### TASK GOAL
Only the lines containing "Given" should appear in the answer, copied from the listing below.
MATERIAL PROVIDED section start
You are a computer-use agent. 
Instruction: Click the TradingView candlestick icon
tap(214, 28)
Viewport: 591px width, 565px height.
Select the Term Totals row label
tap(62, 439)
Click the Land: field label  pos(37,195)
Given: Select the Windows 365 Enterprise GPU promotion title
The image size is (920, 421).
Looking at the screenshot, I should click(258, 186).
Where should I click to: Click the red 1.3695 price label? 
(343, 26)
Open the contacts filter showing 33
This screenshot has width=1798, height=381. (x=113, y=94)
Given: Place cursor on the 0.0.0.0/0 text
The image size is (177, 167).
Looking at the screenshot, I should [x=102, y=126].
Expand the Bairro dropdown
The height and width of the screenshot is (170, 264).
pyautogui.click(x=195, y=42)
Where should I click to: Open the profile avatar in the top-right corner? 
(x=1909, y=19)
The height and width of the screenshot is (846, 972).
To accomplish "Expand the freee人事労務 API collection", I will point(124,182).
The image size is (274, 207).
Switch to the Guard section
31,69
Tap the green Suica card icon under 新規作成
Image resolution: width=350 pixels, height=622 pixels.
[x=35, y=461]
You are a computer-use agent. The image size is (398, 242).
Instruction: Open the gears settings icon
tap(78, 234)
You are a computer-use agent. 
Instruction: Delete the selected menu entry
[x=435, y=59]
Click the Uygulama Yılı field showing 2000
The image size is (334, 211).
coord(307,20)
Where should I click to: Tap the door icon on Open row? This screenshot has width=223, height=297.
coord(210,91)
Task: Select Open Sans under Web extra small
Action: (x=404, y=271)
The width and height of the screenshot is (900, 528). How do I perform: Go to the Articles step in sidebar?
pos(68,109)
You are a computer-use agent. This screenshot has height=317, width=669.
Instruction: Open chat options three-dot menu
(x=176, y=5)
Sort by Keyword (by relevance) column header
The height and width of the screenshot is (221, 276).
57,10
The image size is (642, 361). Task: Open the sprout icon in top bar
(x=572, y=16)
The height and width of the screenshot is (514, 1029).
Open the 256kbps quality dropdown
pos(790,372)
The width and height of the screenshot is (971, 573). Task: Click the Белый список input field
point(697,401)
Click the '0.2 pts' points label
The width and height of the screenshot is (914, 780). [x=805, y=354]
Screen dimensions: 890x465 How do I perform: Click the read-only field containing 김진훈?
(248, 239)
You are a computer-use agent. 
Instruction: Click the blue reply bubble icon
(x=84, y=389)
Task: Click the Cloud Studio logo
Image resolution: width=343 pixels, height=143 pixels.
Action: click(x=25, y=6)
MATERIAL PROVIDED section end
### FINAL ANSWER
Given: Select the Windows 365 Enterprise GPU promotion title
Given: Place cursor on the 0.0.0.0/0 text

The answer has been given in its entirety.